Davvero bellissime le atmosfere opposte, quelle frivole di un mondo ricco e dissoluto, nullafacente e disperato nelle sue vacuità, opposto alle virtù accademiche dei sapienti che poco sanno e molto presumono. Ma poiché non si vive di solo pane e Maria ha bisogno di autonomia economica, ecco che la ricchezza frivola, forte dei suoi rapporti che contano, si piega alle esigenze messianiche e missionarie del mondo montessoriano, trovando una soluzione accademica del tutto soddisfacente per la protagonista. Film eccellente.

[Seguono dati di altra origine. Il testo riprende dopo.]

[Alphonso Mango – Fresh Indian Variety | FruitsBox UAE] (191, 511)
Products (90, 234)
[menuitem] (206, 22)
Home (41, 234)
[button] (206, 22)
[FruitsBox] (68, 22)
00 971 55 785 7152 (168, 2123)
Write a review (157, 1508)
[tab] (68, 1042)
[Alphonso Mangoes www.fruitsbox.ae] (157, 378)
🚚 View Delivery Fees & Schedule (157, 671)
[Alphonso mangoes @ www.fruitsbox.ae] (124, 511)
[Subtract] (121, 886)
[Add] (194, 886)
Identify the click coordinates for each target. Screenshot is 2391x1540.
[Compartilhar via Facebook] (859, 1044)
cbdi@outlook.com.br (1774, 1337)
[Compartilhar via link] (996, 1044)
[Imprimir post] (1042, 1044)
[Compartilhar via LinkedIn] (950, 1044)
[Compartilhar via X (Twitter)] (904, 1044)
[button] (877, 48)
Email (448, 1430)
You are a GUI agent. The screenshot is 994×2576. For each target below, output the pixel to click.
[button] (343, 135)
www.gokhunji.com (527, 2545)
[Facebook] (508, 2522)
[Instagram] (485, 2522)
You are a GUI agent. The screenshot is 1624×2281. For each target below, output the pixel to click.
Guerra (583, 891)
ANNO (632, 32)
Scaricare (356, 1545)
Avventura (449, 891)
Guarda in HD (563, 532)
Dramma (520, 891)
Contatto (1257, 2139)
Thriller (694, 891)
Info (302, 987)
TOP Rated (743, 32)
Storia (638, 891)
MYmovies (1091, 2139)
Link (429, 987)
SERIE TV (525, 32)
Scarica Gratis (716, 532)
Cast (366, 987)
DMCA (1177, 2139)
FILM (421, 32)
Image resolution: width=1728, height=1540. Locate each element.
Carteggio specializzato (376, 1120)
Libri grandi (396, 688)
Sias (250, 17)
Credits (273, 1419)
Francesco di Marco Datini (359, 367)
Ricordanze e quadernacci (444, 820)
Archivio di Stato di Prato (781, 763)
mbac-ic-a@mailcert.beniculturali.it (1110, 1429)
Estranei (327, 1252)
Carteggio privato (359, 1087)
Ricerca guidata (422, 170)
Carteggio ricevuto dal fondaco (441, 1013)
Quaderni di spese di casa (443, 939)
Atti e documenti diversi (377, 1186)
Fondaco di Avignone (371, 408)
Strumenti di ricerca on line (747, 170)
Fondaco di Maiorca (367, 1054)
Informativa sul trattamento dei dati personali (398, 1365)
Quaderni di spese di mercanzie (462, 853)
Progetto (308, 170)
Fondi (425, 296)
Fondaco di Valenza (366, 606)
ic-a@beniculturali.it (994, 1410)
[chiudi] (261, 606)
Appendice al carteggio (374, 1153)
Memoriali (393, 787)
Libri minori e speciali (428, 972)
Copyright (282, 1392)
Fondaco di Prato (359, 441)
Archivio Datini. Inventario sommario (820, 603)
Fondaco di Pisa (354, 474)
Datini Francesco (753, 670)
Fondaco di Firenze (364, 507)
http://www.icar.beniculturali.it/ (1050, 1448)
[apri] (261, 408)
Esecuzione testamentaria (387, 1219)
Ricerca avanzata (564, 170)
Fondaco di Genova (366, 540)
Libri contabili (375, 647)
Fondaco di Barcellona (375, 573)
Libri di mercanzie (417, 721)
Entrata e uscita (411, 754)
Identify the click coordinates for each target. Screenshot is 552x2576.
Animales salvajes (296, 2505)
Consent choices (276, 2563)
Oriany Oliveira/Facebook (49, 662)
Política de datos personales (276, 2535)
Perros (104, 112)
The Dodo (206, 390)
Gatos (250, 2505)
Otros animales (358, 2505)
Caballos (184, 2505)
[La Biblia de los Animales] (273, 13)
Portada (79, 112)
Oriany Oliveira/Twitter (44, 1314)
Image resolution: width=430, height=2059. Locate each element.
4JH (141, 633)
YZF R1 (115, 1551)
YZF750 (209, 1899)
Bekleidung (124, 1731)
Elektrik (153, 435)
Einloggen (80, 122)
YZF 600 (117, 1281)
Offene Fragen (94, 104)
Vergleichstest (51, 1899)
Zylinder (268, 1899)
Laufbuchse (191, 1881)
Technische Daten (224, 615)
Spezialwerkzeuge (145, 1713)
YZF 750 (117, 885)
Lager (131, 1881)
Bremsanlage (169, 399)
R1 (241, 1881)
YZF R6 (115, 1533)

Un’osservazione finale: in tutta la materia davvero complessa e affascinante della maternità consapevole e dell’esigenza di raggiungere la perfetta parità lavorativa e genitoriale uomo-donna, rimane una faccia in ombra della luna, a prescindere dai sessi. Ovvero, che esistono nel mondo delle arti e dei mestieri dei lavori per così dire, “da seminarista” perenne, in cui non si ha tempo da dedicare alla cura dei figli, a prescindere dalla volontà di averne o meno. Se si è musicisti o attori di un certo livello, è altissima la probabilità di non avere mai tempo per la cura dei figli, essendo costretti a lunghe assenze e, perciò stesso, a doverne affidare la cura ad altri. La storia tracima di esempi famosi e di figli frustrati e abbandonati di grandi uomini e donne. Non sarebbe opportuno parlare anche di questo? E che dire dei genitori-non genitori, che hanno tutte le premesse invidiabili e auspicabili di benessere e stato sociale paritario, ma che rimangono alla stato infantile di eterni bambini?